La dimensión simbólica propia de toda acción política se ha teñido en las dos últimas décadas de una fuerte coloración moral. Como contrapartida a la inmoralidad y a la corrupción de la vida pública, a la codicia y a la exclusión en los comportamientos privados y sociales, han irrumpido con vigor los temas de la cohesión, la solidaridad, la transparencia, el pecado, el arrepentimiento, el perdón. Que debían contribuir, y en ocasiones contribuyen, a reforzar los contenidos éticos de la conciencia colectiva. Pero que, en otras, dan lugar, de la mano de autoproclamados gestores de la moral pública, a deslumbrantes prácticas de cinismo: el señor Soros, líder indiscutible de la especulación financiera mundial, proponiéndonos un modelo virtuoso para el mercado del dinero y promoviendo acciones múltiples de solidaridad; el señor Michael Salman, defendiendo en nombre de la Fundación Nobel, a la que debemos los premios de la Paz, sus inversiones en empresas de armamento que comercian con países que violan los derechos humanos, y Estados Unidos, campeón de la democracia, negándose a suscribir los acuerdos de protección a los derechos del niño, de eliminación de las formas de discriminación de la mujer, de protección al medio ambiente, de prohibición de las minas antipersonas, oponiéndose a la existencia del Tribunal Penal Internacional y al derecho humano al desarrollo, creando últimamente un centro de alerta contra el genocidio encomendado al Departamento de Estado y a la CIA cuando acaba de oficializarse la contribución de ésta al genocidio de Pinochet.Amitai Elzioni nos recordaba este año -Repentance, A comparative perspective, 1998- a propósito de la moda del perdón, que éste no cabe sin el arrepentimiento, y que el arrepentirse, para ser efectivo, tiene que inscribirse en la sociedad y entramarse en la memoria. Los años noventa han sido muy pródigos en peticiones de perdón. Los grandes poderes públicos y religiosos se han sometido a ese ejercicio -Estados Unidos, Alemania, Japón, Francia, el Vaticano, los episcopados de diversos países, etcétera-, y a ellos se han sumado en este año los actores económicos representados por la banca suiza y la industria alemana. Lo que, a mi juicio, es un dato positivo. Pero ¿qué quiere decir pedir perdón? Cuando menos, reconocer que se obró mal en relación con alguien y/o con algo, y que esos algo y alguien a quien se ofendió-agredió tenían razón y merecen resarcimiento.

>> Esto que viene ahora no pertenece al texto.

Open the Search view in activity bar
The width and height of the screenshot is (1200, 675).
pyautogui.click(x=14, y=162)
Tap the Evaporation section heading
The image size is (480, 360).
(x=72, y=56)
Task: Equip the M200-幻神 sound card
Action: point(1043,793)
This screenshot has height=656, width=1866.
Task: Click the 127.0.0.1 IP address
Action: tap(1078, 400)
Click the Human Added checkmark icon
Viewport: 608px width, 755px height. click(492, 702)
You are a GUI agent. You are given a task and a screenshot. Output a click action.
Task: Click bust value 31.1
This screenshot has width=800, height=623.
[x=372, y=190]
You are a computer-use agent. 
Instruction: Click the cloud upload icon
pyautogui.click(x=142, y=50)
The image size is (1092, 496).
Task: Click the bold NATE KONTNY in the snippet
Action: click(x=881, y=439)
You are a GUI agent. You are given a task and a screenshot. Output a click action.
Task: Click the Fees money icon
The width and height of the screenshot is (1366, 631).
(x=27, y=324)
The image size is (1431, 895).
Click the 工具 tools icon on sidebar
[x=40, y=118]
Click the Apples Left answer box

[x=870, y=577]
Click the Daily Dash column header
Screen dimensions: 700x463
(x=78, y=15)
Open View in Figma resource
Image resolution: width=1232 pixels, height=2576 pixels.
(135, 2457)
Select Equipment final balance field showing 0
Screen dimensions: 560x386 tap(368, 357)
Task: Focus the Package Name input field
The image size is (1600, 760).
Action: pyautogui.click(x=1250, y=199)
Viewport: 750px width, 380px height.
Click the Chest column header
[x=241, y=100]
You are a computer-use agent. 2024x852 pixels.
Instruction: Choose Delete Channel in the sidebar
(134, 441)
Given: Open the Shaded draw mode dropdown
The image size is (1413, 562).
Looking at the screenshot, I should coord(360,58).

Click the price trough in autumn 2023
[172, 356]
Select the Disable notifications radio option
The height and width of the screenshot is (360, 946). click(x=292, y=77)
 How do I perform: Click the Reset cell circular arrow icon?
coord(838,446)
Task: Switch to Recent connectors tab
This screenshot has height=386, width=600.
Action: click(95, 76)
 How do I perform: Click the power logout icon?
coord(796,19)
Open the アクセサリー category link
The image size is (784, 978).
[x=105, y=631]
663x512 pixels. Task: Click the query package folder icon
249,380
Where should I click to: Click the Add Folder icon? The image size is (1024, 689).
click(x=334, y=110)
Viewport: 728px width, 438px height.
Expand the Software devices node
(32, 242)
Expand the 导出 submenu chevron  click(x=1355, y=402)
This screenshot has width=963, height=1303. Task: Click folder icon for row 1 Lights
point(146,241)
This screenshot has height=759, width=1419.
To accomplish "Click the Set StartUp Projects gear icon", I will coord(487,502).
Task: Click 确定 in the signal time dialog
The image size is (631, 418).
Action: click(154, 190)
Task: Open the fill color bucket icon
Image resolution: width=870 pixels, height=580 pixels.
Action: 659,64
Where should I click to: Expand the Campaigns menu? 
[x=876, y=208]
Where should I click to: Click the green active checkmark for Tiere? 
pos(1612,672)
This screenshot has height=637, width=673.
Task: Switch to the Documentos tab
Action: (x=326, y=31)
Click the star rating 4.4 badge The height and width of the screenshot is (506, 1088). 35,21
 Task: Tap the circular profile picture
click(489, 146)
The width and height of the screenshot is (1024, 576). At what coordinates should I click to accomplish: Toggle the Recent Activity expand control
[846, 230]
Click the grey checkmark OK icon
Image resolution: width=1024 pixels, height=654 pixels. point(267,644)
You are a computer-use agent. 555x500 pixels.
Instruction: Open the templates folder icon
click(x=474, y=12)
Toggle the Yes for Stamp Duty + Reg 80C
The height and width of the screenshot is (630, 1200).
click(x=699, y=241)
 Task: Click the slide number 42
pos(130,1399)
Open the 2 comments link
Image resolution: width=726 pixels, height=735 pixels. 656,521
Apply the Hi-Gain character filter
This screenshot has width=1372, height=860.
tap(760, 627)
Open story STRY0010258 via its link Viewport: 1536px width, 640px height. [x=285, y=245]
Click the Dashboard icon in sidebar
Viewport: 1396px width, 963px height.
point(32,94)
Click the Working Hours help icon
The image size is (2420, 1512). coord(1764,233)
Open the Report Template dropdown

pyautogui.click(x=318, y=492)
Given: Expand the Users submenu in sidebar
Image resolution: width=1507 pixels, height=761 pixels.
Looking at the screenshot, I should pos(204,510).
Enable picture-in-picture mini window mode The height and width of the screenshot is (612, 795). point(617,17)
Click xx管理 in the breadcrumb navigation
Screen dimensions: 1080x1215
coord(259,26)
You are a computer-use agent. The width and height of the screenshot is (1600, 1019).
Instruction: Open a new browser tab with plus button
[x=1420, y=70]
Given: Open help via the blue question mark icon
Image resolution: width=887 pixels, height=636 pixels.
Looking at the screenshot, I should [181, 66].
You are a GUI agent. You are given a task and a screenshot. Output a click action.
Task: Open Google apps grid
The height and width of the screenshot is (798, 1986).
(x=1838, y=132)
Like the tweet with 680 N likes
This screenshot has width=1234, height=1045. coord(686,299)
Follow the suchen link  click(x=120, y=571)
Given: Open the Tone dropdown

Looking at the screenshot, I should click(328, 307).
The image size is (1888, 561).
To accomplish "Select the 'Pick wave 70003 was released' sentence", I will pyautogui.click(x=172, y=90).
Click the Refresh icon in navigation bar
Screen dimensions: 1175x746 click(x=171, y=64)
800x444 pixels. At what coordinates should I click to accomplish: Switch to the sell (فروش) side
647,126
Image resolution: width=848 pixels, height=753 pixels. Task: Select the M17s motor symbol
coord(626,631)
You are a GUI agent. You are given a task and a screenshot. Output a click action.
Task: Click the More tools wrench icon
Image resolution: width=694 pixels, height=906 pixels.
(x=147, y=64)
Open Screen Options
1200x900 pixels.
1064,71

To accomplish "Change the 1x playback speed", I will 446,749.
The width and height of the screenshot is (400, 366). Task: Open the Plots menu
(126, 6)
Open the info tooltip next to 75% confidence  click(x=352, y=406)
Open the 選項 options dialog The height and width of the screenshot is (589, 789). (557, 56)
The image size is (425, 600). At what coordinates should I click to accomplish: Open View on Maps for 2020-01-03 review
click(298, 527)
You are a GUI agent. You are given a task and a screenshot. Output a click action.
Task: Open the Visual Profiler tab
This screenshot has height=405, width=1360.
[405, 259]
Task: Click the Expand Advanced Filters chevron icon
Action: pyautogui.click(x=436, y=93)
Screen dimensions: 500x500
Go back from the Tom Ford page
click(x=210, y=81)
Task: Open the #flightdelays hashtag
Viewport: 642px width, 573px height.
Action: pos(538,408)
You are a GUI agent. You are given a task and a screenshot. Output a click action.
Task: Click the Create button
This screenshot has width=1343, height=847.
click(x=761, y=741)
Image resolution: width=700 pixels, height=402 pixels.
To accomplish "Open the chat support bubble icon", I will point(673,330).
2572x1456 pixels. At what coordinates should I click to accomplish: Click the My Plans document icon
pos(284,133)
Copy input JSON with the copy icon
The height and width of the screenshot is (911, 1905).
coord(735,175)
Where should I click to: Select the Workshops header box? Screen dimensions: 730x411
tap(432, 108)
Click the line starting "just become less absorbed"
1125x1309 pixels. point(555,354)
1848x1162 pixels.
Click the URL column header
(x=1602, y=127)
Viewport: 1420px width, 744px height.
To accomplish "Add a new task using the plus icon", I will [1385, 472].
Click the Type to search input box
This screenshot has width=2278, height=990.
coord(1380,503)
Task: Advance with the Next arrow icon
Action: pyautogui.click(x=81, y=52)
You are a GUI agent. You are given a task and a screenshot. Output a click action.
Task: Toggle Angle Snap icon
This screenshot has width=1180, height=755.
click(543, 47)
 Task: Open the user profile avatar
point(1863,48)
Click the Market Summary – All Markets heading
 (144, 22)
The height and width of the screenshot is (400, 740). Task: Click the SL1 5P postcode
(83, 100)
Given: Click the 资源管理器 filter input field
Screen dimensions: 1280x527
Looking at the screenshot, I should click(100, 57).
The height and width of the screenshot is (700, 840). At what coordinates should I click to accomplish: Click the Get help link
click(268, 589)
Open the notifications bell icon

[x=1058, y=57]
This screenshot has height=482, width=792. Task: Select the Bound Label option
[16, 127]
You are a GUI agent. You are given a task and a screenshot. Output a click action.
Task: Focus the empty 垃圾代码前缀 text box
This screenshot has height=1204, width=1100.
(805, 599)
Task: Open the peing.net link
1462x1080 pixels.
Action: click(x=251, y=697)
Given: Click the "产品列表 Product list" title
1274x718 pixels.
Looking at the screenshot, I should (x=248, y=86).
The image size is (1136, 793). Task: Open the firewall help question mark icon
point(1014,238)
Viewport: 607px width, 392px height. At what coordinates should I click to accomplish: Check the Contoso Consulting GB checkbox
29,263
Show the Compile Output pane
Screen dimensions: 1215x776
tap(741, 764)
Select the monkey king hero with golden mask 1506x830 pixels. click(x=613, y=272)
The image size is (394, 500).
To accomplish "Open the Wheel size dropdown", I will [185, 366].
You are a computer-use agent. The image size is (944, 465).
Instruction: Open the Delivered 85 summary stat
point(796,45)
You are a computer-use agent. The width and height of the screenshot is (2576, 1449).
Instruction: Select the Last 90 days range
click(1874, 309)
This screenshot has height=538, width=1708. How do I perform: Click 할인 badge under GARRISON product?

Las transiciones democráticas otorgan un perfil propio al tema del perdón desde la perspectiva de la reconciliación. Más allá de las peripecias personales, obviamente distintas en aquellos procesos en los que los líderes de las autocracias pasan a serlo de las democracias -Rusia, España, etcétera-, de aquellos en los que el nuevo régimen lo gobiernan los demócratas -República Checa, Portugal, etcétera-, lo decisivo es la creación de una voluntad pública y común en torno de los derechos humanos y de los valores democráticos. Por ello es inadmisible la frecuente confusión a propósito del perdón y la reconciliación. Se perdona a las personas, no a las ideas, pues de lo que se trata es de aunar a las primeras en torno de los principios de la democracia. La reconciliación española de 1977, la ley chilena de punto final, significan perdonar la deuda con la democracia de quienes la combatieron pretendiendo acabar con sus defensores, pero en absoluto de nivelar sus valores y sus símbolos con los de la dictadura y la autocracia. La cuestión capital hoy en Chile es saber si el pueblo chileno está dispuesto a identificarse con los derechos humanos, asumiendo sin ambages su memoria histórica. Y en ese punto nosotros, desde nuestra sepultada memoria democrática, pocas lecciones podemos dar. Muchas ciudades españolas siguen celebrando los muertos de un solo bando, y Madrid tiene el triste privilegio de poseer la única calle en el mundo dedicada a enaltecer la figura del prefascista francés Carlos (Charles) Maurras. ¿Por cuánto tiempo todavía?